APRIL 1994



The response to our Quaker News has been wonderful. Your notes and letters are full of enthusiasm and overflow with expressions of your love and devotion for your pet Quakers. I am amazed at the vocabularies you tell me about. They put Willie, my African Gray to shame, and I always thought that he was a great talker.

The descriptions of your pets' endearing ways and amusing antics are delightful to read about. A few letters, telling me about the loss of a much loved pet, are very sad. I have a bulletin board near my desk for all those colorful and cute pictures you have sent me.

My wish is that I could find enough hours in the day to answer each and every letter personally.
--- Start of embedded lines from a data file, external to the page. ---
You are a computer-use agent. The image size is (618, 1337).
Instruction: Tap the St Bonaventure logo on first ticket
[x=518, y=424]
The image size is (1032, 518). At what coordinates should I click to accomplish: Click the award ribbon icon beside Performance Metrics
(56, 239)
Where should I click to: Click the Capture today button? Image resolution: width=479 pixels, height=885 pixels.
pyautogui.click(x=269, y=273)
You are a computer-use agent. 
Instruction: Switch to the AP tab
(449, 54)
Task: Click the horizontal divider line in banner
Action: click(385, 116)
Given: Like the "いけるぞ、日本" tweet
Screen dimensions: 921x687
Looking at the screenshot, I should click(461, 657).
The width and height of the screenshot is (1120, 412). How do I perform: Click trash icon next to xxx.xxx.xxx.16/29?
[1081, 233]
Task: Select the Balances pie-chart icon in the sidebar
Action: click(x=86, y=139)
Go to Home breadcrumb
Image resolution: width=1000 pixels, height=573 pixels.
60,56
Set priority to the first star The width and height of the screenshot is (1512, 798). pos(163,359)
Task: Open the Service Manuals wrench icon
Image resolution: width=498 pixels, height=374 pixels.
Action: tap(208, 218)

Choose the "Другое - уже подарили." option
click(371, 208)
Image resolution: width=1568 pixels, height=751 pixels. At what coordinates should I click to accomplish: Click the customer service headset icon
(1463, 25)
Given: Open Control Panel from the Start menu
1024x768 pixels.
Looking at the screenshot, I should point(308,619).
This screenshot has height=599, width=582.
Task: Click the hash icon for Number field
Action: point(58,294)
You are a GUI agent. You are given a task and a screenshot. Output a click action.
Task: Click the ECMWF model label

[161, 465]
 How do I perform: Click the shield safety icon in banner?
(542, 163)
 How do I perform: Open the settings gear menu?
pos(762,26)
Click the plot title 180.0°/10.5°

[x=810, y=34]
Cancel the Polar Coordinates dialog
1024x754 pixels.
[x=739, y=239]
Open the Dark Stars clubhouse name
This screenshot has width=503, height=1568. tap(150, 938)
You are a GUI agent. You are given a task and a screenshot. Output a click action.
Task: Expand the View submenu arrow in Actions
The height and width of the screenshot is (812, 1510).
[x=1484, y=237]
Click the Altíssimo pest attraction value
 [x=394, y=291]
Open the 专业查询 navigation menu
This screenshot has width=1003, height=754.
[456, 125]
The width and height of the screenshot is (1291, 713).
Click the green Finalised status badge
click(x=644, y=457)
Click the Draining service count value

Some of your questions and problems should be responded to "right now." Including all the letters I would like to print would result in our publication tipping the postal scale at at least a pound. Trying to make the decision as to what to share with all of you has turned out to be the most difficult part of my job as editor.

So - thank you, every one of you, for your support and enthusiasm. I promise you that I will try very hard to live up to your expectations.



Afraid to leave fresh fruits and vegetables in your bird's cage while you go off for hours? Use dried fruits and vegetables during the day and offer the fresh produce when you come home. Remember to remove the remains before you put your bird to bed. Your bird will surely look forward to your home coming knowing special goodies are on the way. From Deborah Drake of D&D Pet Products.


Bill, from Louisiana, writes: I train dogs for obedience competition and they get along very well with my Quaker. In fact, my Quaker rides on their backs and lets them know quite emphatically that he is the boss.

And I thought that I had heard everything!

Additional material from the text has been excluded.